- [Aim of the exercise]
Decide whether each statement below agrees with the Elasticsearch thread, and answer yes or no, quoting the deciding words from the thread. 1. The PUT request failed because the timeline index already exists. 2. The PATCH request returned an error. 3. The settings were updated after the PATCH request.

Search code examples
elasticsearchelasticsearch-2.0

Adding uax_url_email analyzer to Elasticsearch 2.4.5


I'm trying to add an analyzer that uses the uax_url_email tokenizer.

▶ elasticsearch --version
Version: 2.4.5, Build: c849dd1/2017-04-24T16:18:17Z, JVM: 1.8.0_131

curl -XPUT http://localhost:9200/timeline -H 'Content-Type: application/json' -d'
{
    "settings": {
        "analysis": {
            "analyzer": {
                "email_analyzer": {
                    "type": "custom",
                    "tokenizer": "uax_url_email"
                }
            }
        }
    }
}'

However this complains that the index already exists.

{
    "error": {
        "index": "timeline",
        "reason": "already exists",
        "root_cause": [
            {
                "index": "timeline",
                "reason": "already exists",
                "type": "index_already_exists_exception"
            }
        ],
        "type": "index_already_exists_exception"
    },
    "status": 400
}

So I tried doing an update via PATCH

curl -XPATCH http://localhost:9200/timeline -H 'Content-Type: application/json' -d'
{
    "settings": {
        "analysis": {
            "analyzer": {
                "email_analyzer": {
                    "type": "custom",
                    "tokenizer": "uax_url_email"
                }
            }
        }
    }
}'

This doesn't complain about any issues, returns no errors and the returned output is the same as if I'd issued a GET request to the /timeline index

The interesting part of the output is that the settings haven't updated.

- [Record list]
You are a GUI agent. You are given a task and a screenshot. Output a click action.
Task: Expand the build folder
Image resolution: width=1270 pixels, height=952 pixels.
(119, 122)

...

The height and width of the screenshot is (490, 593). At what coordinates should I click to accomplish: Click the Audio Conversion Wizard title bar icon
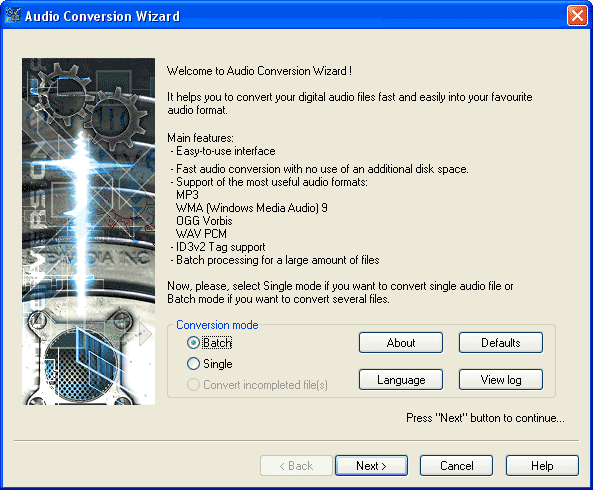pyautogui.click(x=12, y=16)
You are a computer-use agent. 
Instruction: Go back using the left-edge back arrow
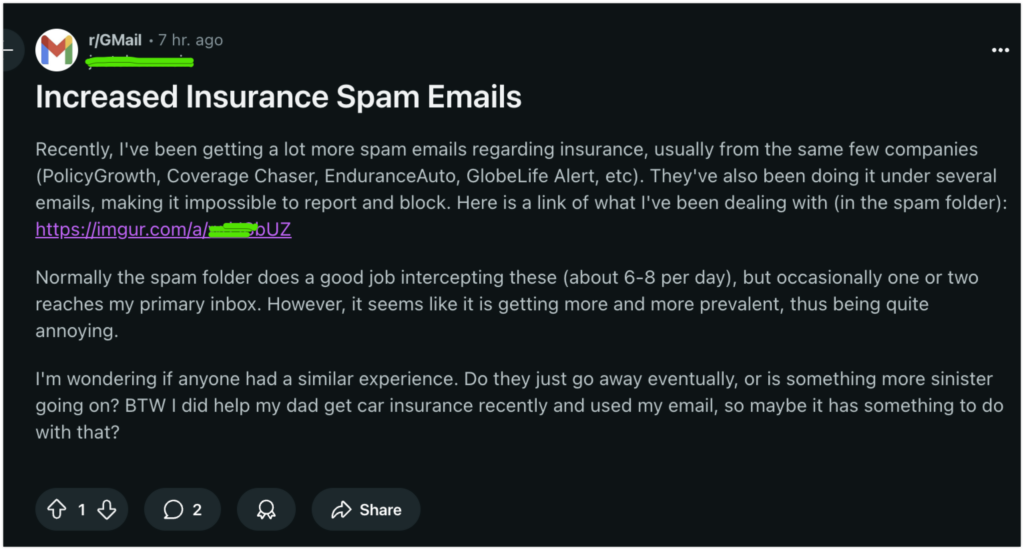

- [Output of the exercise]
1. Yes: "However this complains that the index already exists."
2. No: "This doesn't complain about any issues, returns no errors"
3. No: "The interesting part of the output is that the settings haven't updated."